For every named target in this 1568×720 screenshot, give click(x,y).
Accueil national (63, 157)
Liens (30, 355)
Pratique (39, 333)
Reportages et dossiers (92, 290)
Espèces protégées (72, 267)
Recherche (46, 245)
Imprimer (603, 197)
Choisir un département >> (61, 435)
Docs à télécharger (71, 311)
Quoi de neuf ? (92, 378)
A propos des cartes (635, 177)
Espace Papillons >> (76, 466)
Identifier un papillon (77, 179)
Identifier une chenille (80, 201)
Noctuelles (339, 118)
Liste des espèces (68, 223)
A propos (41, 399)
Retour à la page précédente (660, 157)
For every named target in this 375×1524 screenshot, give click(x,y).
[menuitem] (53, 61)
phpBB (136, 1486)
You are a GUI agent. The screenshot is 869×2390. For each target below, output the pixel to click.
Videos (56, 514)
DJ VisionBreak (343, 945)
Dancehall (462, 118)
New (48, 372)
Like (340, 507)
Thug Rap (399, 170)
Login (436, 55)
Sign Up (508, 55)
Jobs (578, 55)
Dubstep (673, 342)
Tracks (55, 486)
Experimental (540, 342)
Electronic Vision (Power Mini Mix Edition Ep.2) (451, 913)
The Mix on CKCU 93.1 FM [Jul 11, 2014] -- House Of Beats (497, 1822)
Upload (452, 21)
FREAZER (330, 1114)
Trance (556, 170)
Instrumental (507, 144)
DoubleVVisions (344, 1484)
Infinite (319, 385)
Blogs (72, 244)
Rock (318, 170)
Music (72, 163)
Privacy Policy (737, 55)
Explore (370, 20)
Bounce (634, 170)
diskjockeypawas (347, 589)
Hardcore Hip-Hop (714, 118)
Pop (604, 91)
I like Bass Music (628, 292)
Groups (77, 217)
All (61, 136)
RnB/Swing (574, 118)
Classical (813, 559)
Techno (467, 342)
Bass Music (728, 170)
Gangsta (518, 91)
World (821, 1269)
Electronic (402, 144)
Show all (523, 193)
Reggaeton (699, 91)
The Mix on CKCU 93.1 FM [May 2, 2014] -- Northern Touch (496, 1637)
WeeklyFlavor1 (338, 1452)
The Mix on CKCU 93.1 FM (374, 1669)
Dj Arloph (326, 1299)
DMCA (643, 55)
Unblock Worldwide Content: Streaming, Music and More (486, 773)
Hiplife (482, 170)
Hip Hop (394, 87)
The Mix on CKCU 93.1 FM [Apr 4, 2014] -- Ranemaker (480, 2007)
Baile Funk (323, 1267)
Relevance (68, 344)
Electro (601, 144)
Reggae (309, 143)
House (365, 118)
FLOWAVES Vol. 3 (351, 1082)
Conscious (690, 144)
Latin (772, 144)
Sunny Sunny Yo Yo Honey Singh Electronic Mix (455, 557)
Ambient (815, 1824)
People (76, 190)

□ □ □ □ □ □ □

## WRITTEN INSTRUCTION
How many lines in the items above contain the word "target"? Reply with the number alone.

## ANSWER TO THE TASK
3